Pero me fui por las ramas de este árbol frondoso del amor y yo quería contarte cómo siguieron mis días, y con ellos mi destino, después de tu desaparición. Al principio Ana fue la única en estar al tanto, pero ya sabés, yo compartía casi todo con mi hermana. Y

ella, preocupada, se lo contó a mamá, que de inmediato hizo lo de siempre, organizar la vida de los demás. Marcela me había recomendado que no la contactara más. Asustada, acepté preparar los exámenes en la casa de tía Luisa, en el campo. Un día se aparecieron allí mis padres con un plan para alejarme más aún de esa realidad en sordina que acababan de conocer. Mi madre había hablado con una amiga que vivía en

España y ésta me esperaba en su casa. Me resistí cuanto pude, que no fue mucho. Tenía miedo, un miedo que al principio me paralizó y luego me avergonzó. No me quedé para buscarte, ni uní mis fuerzas a otras. Me fui, Jorge. Salí corriendo aunque no tuviese de qué huir. Y llegué a este país que me acogió con generosidad en su propio despertar. Me quedé dos años en Madrid. No me costó unirme a otros exiliados y encontrar entre ellos los primeros apoyos. Después conocí este pueblo y decidí agrandar el cielo. Cuántas veces deseé tenerte aquí conmigo, besar el mar en tu piel, ofrecerte el dulzor del chirimoyo de mis labios, jugar a seducirnos con embrujo flamenco. Cuántas veces deseé compartir simplemente la rutina de los días sin magia, los meses demasiado largos, las arrugas, los pequeños fracasos. Cuántas veces te deseé sin condiciones ni propósitos.

Te quitaron la vida, pero no lo hicieron de la mía. Ahí te quedaste asido a mi mano a pesar de los embates del tiempo y las turbulencias del corazón, que las hubo. Porque a pesar de no haber dejado de quererte en ningún momento pude sin embargo amar a otros. ¿Podrías comprender esto? Tal vez no. La vida es de colores puros al principio, los matices van apareciendo con el tiempo. Pude enamorarme de Antonio, también superviviente, pero de otra guerra.
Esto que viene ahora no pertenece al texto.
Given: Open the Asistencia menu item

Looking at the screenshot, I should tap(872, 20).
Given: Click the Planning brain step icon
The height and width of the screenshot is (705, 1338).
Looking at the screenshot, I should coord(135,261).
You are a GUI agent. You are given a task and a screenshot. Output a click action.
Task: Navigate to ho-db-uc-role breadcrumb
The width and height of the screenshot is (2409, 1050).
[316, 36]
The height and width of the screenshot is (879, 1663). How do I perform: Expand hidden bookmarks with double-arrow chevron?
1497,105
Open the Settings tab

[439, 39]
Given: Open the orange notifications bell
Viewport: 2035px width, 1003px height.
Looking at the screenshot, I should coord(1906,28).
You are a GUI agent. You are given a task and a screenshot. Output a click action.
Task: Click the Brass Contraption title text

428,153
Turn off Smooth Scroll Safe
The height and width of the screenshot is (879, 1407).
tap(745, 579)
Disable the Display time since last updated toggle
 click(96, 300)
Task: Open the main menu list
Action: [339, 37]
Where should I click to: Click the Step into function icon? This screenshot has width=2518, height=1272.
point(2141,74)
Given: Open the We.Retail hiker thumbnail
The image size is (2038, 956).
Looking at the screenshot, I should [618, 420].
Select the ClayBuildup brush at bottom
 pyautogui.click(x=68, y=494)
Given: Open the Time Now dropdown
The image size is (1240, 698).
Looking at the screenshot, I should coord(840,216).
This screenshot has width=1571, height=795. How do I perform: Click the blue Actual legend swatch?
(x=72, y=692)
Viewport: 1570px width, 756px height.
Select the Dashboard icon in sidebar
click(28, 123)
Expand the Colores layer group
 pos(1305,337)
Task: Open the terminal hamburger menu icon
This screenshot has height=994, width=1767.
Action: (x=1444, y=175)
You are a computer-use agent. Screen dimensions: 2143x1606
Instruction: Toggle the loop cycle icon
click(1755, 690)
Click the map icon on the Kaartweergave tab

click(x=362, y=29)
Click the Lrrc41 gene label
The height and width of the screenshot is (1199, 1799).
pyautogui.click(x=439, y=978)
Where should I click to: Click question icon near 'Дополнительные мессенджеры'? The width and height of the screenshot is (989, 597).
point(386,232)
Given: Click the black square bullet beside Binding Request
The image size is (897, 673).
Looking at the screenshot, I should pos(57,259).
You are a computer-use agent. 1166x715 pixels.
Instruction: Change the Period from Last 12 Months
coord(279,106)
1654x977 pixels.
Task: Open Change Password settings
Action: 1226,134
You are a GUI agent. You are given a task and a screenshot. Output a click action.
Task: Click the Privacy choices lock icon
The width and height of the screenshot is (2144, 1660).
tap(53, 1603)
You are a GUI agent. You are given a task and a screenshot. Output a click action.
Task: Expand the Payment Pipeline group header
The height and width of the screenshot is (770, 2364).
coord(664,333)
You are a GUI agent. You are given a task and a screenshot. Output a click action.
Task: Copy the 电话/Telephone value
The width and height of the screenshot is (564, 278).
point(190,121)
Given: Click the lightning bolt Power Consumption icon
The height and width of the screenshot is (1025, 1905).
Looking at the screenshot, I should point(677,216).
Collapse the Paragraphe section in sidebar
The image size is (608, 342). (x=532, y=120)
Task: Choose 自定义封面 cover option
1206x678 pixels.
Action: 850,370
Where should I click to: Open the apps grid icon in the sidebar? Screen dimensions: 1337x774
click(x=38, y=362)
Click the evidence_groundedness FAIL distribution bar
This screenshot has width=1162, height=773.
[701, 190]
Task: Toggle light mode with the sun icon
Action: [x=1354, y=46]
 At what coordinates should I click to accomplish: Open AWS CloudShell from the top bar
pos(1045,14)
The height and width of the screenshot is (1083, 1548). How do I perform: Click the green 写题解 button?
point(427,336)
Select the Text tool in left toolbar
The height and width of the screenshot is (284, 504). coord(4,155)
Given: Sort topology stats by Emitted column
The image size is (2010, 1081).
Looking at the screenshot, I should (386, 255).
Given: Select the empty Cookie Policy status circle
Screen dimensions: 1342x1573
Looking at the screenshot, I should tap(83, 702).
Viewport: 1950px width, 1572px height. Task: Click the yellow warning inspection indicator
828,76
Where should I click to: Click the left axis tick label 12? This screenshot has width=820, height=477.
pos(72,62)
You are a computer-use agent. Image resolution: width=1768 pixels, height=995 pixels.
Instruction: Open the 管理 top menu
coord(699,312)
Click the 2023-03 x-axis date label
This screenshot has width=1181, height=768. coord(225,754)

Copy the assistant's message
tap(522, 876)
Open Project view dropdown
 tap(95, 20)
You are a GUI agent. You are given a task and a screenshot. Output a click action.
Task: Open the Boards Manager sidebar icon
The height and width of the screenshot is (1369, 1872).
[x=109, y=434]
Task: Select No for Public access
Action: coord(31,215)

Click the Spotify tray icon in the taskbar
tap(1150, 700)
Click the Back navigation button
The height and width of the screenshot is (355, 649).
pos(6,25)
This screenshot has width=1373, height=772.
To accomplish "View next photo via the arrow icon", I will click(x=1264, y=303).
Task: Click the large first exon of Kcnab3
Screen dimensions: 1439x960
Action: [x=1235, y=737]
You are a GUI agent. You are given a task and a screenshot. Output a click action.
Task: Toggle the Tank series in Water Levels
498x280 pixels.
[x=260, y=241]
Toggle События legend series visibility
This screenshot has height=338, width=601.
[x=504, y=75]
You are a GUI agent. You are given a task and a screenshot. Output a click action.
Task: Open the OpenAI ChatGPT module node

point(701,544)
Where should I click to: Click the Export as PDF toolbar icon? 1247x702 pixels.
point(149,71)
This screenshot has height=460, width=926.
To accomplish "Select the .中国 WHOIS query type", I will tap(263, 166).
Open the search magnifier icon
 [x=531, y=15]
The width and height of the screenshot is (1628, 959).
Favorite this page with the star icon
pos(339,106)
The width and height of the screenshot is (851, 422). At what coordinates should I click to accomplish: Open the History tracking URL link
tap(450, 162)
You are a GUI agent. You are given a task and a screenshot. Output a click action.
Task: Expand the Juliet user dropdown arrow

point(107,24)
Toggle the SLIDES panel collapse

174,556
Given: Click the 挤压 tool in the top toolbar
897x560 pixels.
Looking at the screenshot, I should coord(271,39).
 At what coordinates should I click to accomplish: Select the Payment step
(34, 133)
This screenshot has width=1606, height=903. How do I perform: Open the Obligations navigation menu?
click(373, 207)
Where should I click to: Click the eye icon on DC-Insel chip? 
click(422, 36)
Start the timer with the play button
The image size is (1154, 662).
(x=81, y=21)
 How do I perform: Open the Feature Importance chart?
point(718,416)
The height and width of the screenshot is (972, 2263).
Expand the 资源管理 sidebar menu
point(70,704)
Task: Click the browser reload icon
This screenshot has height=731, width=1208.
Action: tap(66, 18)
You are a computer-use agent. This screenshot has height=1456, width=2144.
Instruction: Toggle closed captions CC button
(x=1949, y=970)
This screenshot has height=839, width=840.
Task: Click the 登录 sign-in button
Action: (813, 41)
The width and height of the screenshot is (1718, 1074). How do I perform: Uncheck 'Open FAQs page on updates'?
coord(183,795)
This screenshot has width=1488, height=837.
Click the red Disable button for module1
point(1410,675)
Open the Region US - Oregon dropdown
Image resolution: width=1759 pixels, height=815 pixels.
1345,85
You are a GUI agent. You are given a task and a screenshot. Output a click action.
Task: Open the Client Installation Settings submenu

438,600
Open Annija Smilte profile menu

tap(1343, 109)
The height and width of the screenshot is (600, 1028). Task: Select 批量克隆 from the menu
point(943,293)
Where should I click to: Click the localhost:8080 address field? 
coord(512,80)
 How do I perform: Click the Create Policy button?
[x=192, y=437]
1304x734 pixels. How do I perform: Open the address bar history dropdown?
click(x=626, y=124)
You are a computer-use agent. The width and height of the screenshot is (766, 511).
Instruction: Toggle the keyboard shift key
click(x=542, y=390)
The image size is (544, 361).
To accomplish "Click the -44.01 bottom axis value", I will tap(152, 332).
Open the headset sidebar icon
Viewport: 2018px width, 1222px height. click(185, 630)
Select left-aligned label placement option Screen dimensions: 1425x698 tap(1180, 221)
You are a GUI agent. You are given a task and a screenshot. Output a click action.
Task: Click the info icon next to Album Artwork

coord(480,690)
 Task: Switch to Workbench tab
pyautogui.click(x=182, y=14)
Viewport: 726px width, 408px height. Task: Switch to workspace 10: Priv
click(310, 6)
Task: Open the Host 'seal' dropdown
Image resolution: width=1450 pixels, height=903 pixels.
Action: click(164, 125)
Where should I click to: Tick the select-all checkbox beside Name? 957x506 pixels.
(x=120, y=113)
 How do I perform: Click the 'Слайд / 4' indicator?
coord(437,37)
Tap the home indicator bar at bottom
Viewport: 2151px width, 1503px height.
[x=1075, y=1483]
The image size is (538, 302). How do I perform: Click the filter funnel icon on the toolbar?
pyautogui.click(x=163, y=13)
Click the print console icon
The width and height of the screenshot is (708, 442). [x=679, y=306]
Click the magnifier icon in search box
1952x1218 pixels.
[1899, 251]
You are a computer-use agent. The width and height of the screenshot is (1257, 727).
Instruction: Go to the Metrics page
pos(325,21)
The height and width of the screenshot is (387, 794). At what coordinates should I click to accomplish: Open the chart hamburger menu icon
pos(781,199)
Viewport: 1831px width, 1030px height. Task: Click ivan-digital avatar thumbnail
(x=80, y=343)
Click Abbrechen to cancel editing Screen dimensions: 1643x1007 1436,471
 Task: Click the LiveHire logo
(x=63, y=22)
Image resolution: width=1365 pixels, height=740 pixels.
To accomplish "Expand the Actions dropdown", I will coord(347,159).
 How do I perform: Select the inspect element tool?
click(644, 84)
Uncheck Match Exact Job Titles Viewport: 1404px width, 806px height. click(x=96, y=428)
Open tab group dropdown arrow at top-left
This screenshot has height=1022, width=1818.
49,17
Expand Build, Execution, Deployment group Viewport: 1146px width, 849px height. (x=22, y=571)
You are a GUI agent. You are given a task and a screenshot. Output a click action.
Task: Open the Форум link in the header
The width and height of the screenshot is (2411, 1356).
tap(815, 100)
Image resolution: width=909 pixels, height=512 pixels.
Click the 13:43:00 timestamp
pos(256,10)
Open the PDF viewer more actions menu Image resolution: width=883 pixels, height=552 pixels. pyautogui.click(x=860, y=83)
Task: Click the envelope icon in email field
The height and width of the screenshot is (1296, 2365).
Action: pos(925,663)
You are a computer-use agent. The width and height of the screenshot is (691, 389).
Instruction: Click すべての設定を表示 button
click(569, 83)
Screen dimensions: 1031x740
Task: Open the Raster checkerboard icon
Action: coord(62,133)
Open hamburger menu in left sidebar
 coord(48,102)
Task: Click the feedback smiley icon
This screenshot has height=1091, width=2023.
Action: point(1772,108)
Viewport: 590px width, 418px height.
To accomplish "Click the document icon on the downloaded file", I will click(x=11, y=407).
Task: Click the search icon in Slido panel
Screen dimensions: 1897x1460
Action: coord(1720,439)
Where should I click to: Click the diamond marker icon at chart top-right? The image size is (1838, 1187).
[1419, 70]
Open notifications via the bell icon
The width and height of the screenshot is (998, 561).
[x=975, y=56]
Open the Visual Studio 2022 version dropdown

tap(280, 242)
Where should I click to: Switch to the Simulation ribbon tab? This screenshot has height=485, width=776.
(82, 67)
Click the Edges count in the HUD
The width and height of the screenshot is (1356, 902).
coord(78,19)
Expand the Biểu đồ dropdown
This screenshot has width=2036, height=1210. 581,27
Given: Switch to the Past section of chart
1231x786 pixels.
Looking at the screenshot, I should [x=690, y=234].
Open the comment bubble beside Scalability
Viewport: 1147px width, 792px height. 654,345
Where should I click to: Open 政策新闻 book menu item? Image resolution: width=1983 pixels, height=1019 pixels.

Él venía del norte, escapando de las zarpas que la droga clavaba en tantas presas jóvenes en aquellos años. Y encaramos juntos la vida por un tiempo. Luego vino la historia con Peter, un escocés que me llevaba varios años

y más parejas. Con ellos probé la convivencia y exploré el sexo lo suficiente para sospechar que los caminos del amor pueden ser infinitos. Hubo momentos intensos pero siempre a ras de tierra; me faltó flotar Jorge, me faltó caminar sobre nubes de tu mano.

Y aquí estoy ahora, escribiendo esta carta que no es de desamor (¿cómo podría?), ni de ruptura, pero sí de despedida. Y llega ahora porque tal vez sea yo quien se va, quien ya se ha ido. Me refiero a aquella chica que amaste y que te amó con la inocencia y el arrebato de la primera vez. A la que siguió amándote espontáneamente y a la vez con voluntad de hacerlo. Soy y no soy la misma, como todos. Pero no quiero pensarte sin deseo, nombrarte por costumbre. Y siento que ha llegado el momento de cerrar algunas puertas para poder abrir otras sin que la corriente del pasado se instale de inmediato en las estancias del futuro.

No tuvimos la oportunidad de despedirnos; nunca te dije adiós. Lo digo ahora, cuando están cerca nuestras bodas de plata de ausencia y lejanía. Lo digo con el último aliento de un amor que nadie pudo hacer desaparecer. Cierro la puerta y te suelto la mano, pero estás en el corazón de mi corazón y ahí te quedarás hasta su último latido.